# üretim gerçekleştirmek



## capellas

Selamlar,
Bir şirketin ulusal doğalgaz üretimindeki payını anlatırken üretimin gerçekleştirilmesini hangi kelimelerle ifade edebiliriz?

make production ? 
realize production? 
perform production? 

hiçbiri bir türlü oturmuyor sanki..

Örnek cümle verecek olursam; 
..kümülatif doğalgaz üretiminin %50 si şirketimiz tarafından gerçekleştirilmiştir.


----------



## spakh

Sadece "produce" yeterli olacaktır.

Örnek cümlede:
... our company produces 50% of the total cumulative gas output.


----------



## Odgar Ap Wycglaffhelwyr

Üretim gerçekleştirmek denilebilir mi Türkçe'de?
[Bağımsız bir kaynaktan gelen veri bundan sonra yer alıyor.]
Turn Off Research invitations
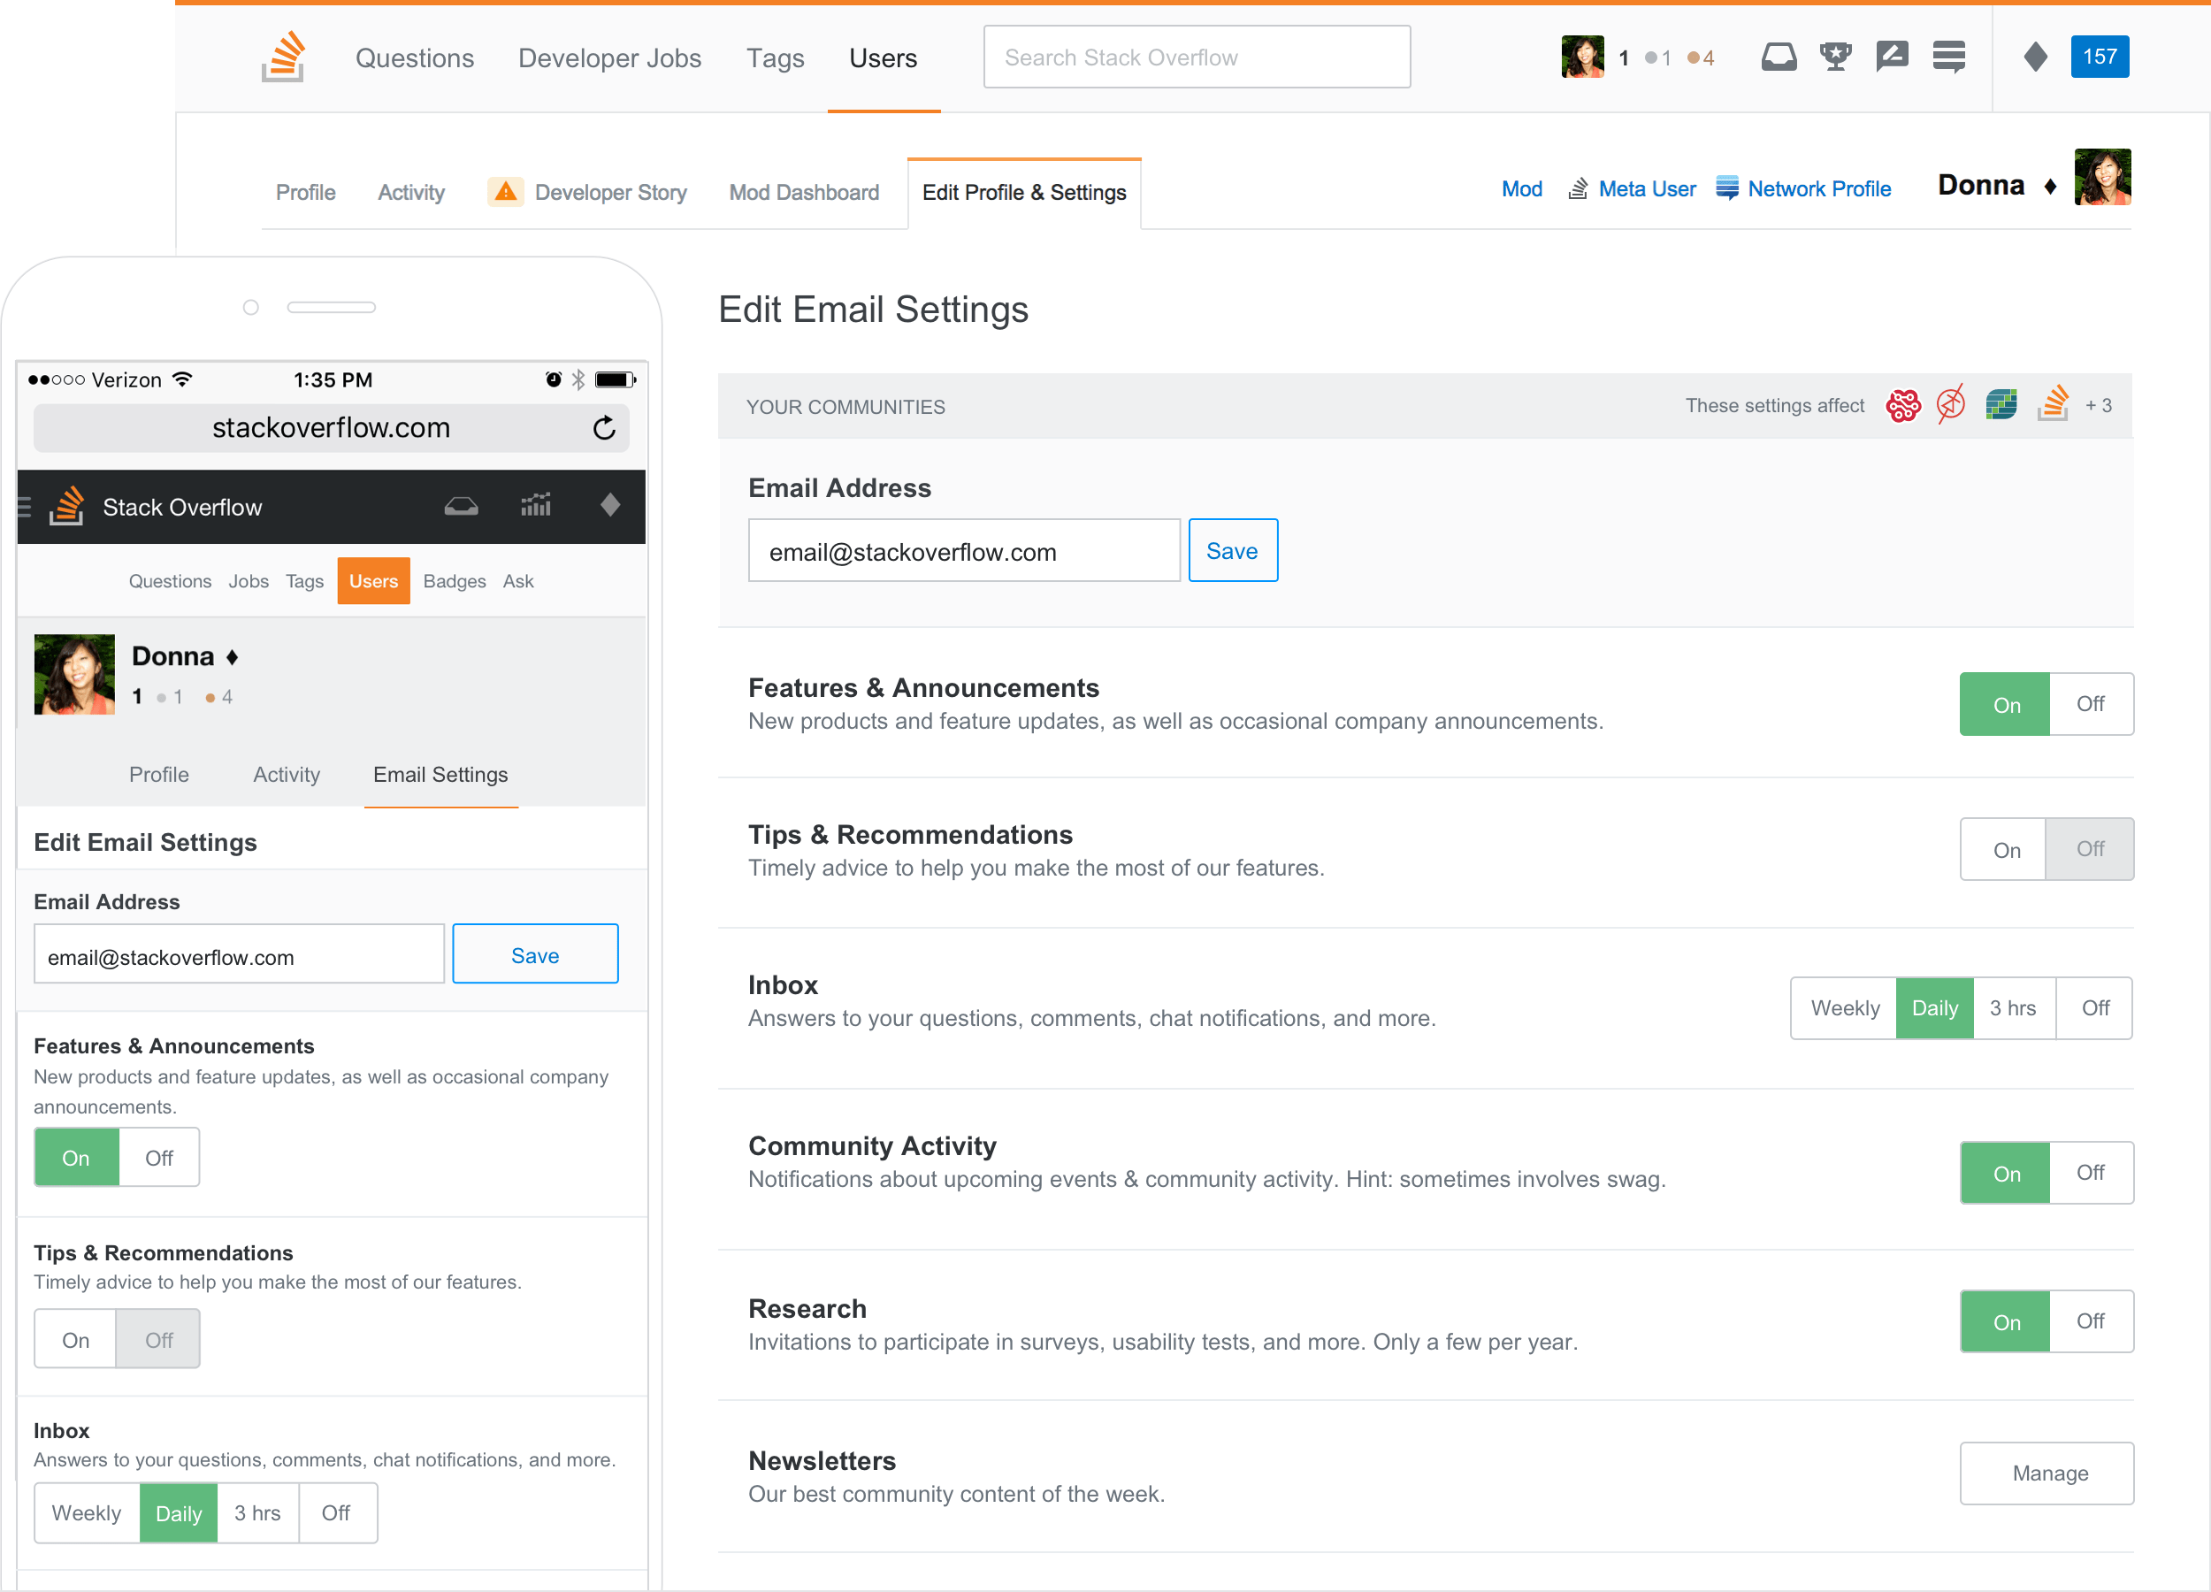Image resolution: width=2211 pixels, height=1592 pixels. tap(2089, 1321)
Türkçem, bu dili ana dili olarak konuşan bir kişi kadar olmasa da yeterince iyi ve bu "üretim gerçekleştirmek" ifadesi bana hiç de anlamlı gelmiyor.


----------



## shafaq

Bana son derece anlamlı geliyor.. 

*Üretmek* ile * üretim gerçekleştirmek*  arasında fark var.
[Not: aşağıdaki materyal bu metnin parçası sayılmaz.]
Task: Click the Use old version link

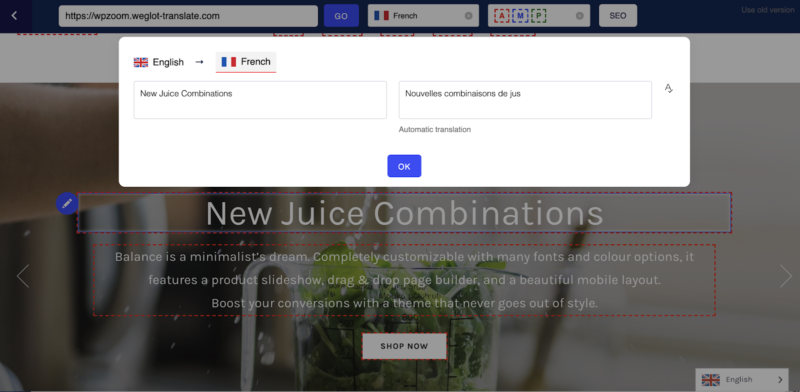Action: click(768, 10)
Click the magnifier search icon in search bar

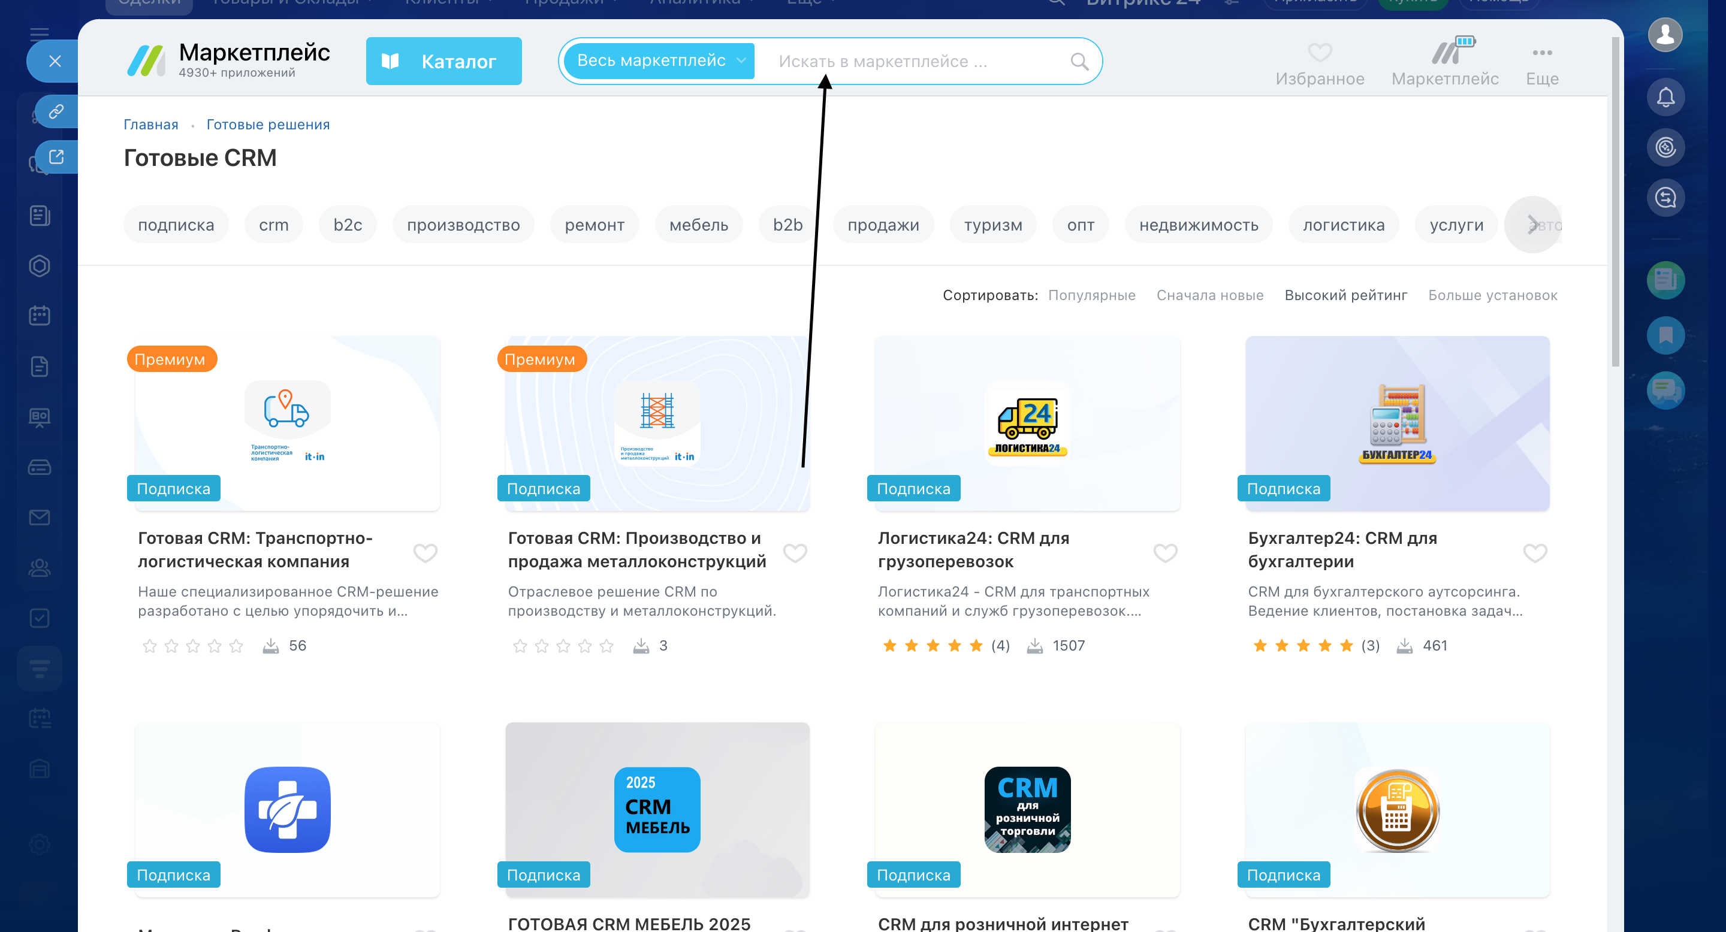1079,62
*Üretim gerçekleştirmek* kavramında; bu işi yapanın (burada şirketin) *yetkinliğini* başka bir deyişle üretim *kudretini  vurgulamak* gibi bir anlam kuvvetlendirme niyeti var ve kolayca farkediliyor.


----------



## rendntn

"Üretim gerçekleştirmek" bozuk bir gazete Türkçesi gibi geldi bana da. İngilizcesi için de "produce" gayet yeterli bence de.


----------



## miraculeuse

*50% of the total cumulative gas output was produced by our company/society*


----------



## Brunoleon

eğer bir planlama yapar ,ve bu sene şu üretimi gerçekleştirmeyi planladık ,hedefimiz bu derseniz ,bu durumda ,o üretimi gerçekleştirmekten bahsedilir.bu forumda Türkçe'nin kısırlaştırılıp başka diller gibi tek düze kullanılmasını salık veren üyelerin olduğunu hissediyorum.kısacası eskiden olmayan bir kelime veya kullanılış bugün varolabilir şartlar ve halkın dili yaşatması sonucudur bu.Türkçe doğurgan bir dildir gramatik yapısı nedeniyle.60 yıl öncesi ile bugün arasında korkunç kelime farklılaşması vardır araştıran bulur.


----------